19. Of the three primary or fundamental colors-red, yellow, and blue, from combinations of which all other colors can be made-blue alone possesses in its entirety that quality technically known as coldness in coloring, and is therefore nearest in the chromatic scale to black. It bears the same relation to shade that yellow does to light, gradually deepening as it does, through various shades of darker hue, until it merges itself into a blue black-its extreme limit.

20. Prussian blue is made by mixing the yellow prus-siate of potash with some salt of iron. The prussiate of potash is obtained by calcining and digesting old leather, blood, hoofs, and other animal matter, with carbonate of potash and iron filings. This pigment dries well with oil and is much used for mixing dark blues, for making purples, and for intensifying blacks. Slight differences in the manufacture give considerable variation in tint and color, which causes the material to be known under various names, such as Antwerp blue, Berlin blue, Chinese blue, etc.

21. Indigo blue is a pigment manufactured in the East and West Indies from several plants, but principally from the anil, or indigofera. It is of various qualities, and has been known as well as used, for many centuries, in dyeing processes. In painting it is not as bright as Prussian blue, but extremely powerful and transparent, and may be substituted for some of the uses of Prussian blue, as the latter is for indigo.

Indigo blue is of great body, and glazes and works well, both in oil and water; but its relative permanence as a dye has obtained for it a false character of extreme durability in painting, a quality in which it is very inferior, even to Prussian blue.

22. The indigo plant is not, in general appearance, unlike the lucerne of our fields. The seed is sown in drills, about 18 inches apart, and, in about two months, the plants begin to flower. They are then cut down, but shooting up again, give two or three crops in the same year. As many of the newly cut, fresh, and green plants as will loosely cover the bottom, are placed in a shallow wooden vat. Water is then let in to submerge the plants about three inches, while heavy wooden frames are put on top to prevent them from floating. Left in this state from fifteen to twenty hours, fermentation sets in, much gas is disengaged, and the water becomes a light green color. The green liquor is then run off into a second vat placed below the level of the first, in which, while the fermentation process is being repeated upon a fresh supply of plants in the first vat, it is violently agitated by being beaten with poles, causing the grain to separate. The green matter suspended in the liquor then becomes blue and granular, the change being hastened by the addition of a little lime water. This operation sufficiently advanced, the contents of the vat are allowed to settle, when the intensely blue granular matter sinks to the bottom, leaving the upper layer of the liquor almost as clear as water. This is then run off almost to the bottom and the sediment drained into a third vat, where it awaits several additions from successive operations. A sufficient quantity having been accumulated in the third vat, it is permitted to subside and then thoroughly settle, the clean liquor being drawn off and the granular matter removed and filled into coarse bags hung up to drain. When sufficiently drained, the blue paste is filled into small boxes about three inches square and set to dry in the sun, which soon renders it fit for packing.

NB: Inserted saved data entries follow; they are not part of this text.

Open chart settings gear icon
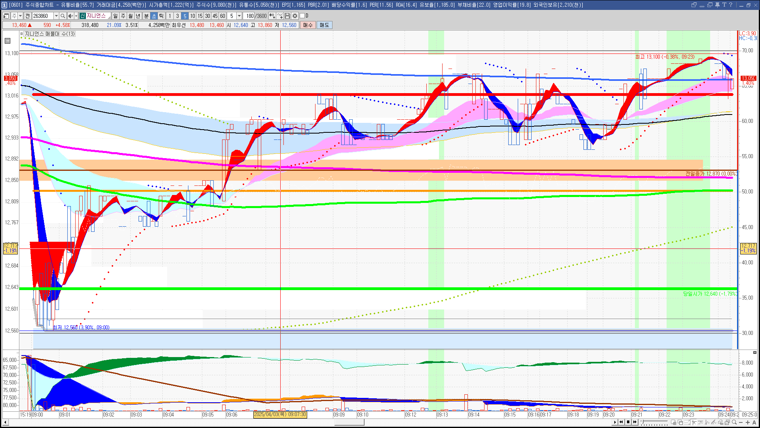 click(295, 16)
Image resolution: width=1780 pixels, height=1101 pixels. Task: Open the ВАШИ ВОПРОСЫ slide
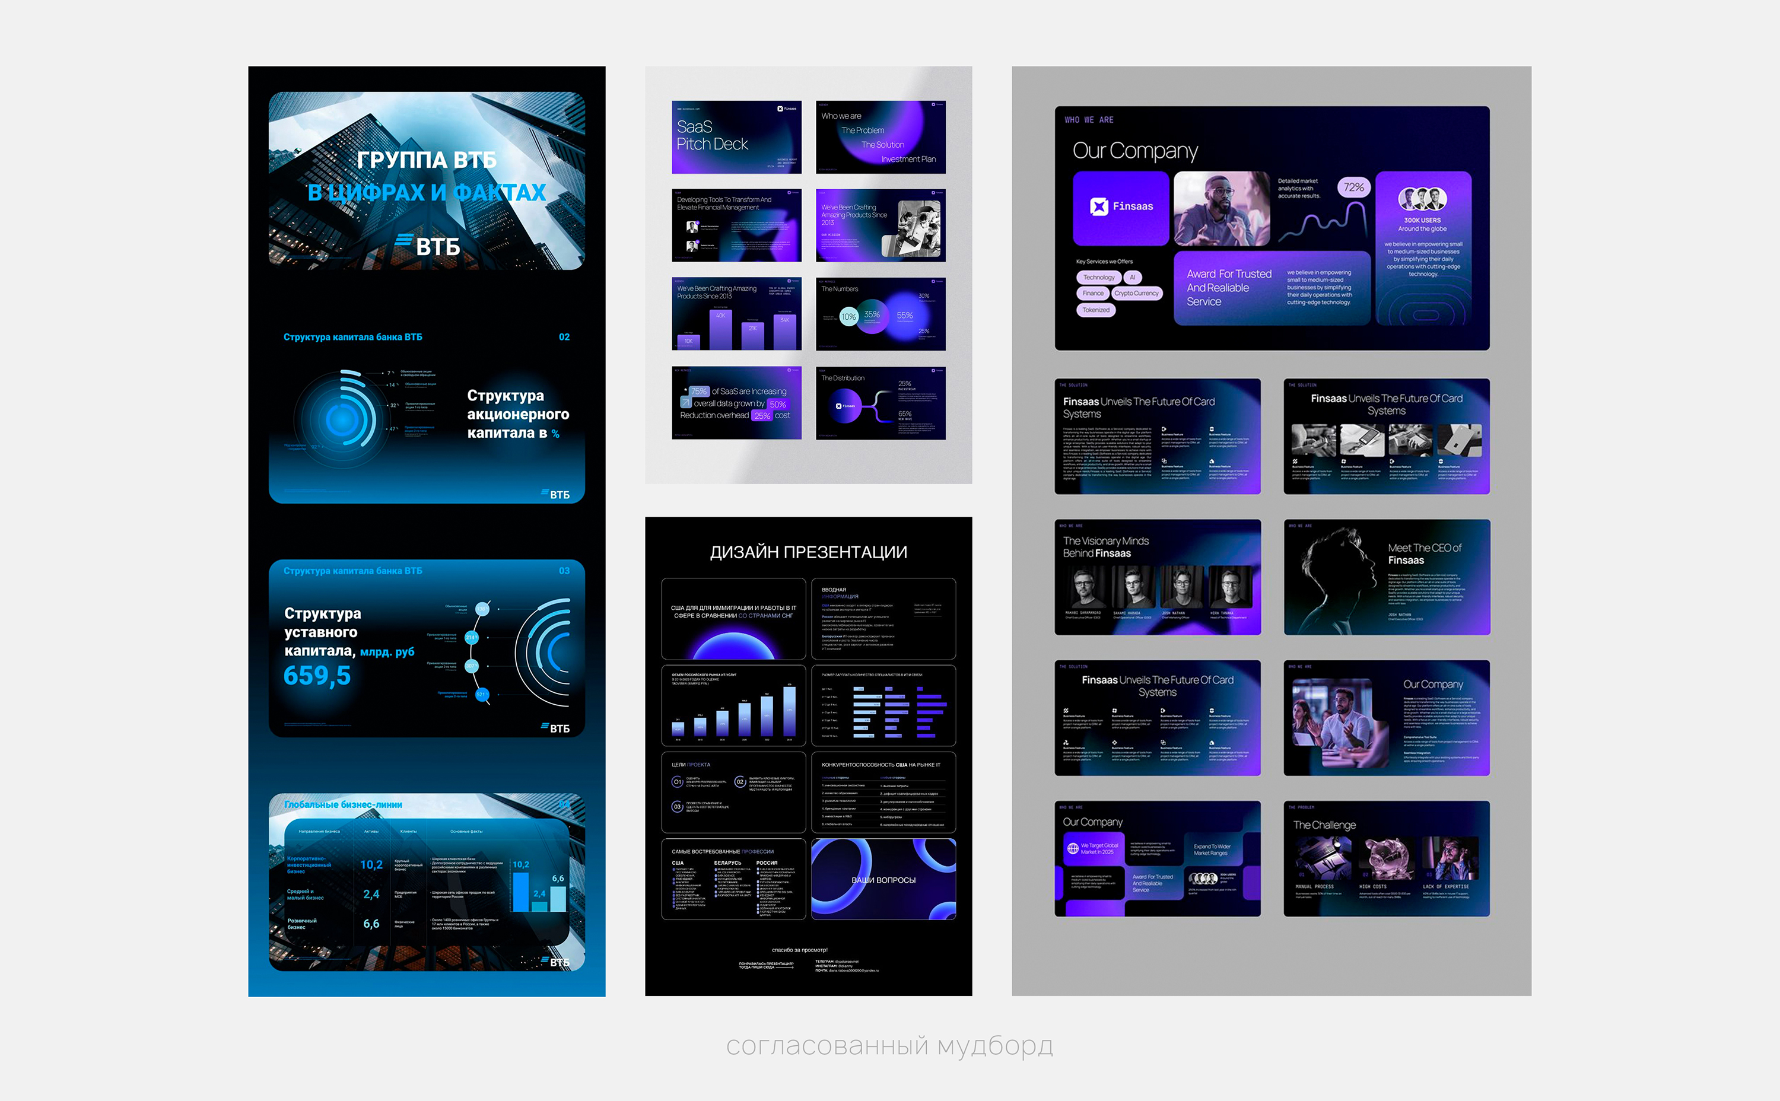(883, 879)
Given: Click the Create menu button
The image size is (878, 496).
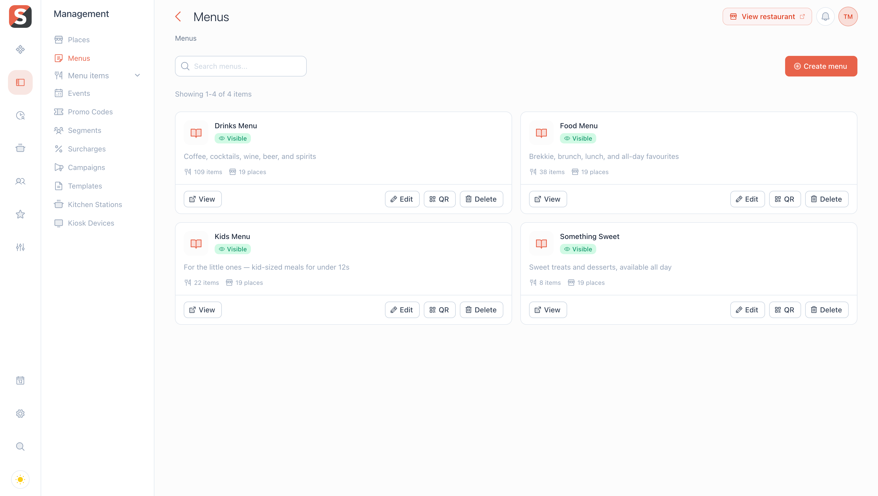Looking at the screenshot, I should (821, 66).
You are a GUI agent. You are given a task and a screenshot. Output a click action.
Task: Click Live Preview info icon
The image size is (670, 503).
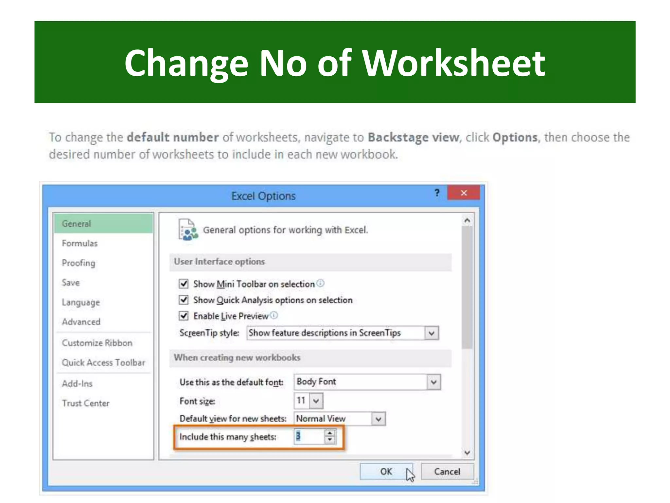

23. Ultramarine blue is a pigment obtained from the precious blue stone known as lapis lazuli, but its costliness places it outside the colors commonly used in house painting. Its beautiful shade, however, causes its name to be applied to several imitations or artificial ultramarines, of which the French and German are the most satisfactory.

Artificial ultramarine is prepared by fusing in closed crucibles a mixture of soda, silica, alum, and sulphur, and reheating the greenish product thus obtained until the blue pigment appears, when it may be removed and ground up for use.

24. Brunswick or celestial blue is made by precipitating the alumine from a solution of alum with carbonate of soda, washing the precipitate, and adding sulphate of baryta, sulphate of iron, yellow prussiate of potash, and some bichromate of potash. When dried, this mixture is known as Brunswick or celestial blue, but when the sulphate of baryta is left out, and the material not dried, it is called damp blue.

25. Cobalt blue is the name now appropriated to the modern improved blue pigment prepared with metallic cobalt, or its oxides, although it properly belongs to a class of pigments, including Saxon blue, Dutch ultramarine, Thenard's blue, Royal blue, Hungary blue, Smalt, Zaffre or enamel blue, and Dumont's blue. These differ principally in their degrees of purity and the nature of the earths with which they are compounded. The first is the finest cobalt blue, and may not improperly be called a blue lake, the color of which, like enamel blues, is brought out by fire. When well prepared, it is of a pure blue color, superior to all other blue pigments. It resists the action of strong light and acids, but its beauty declines by the action of time and impure air.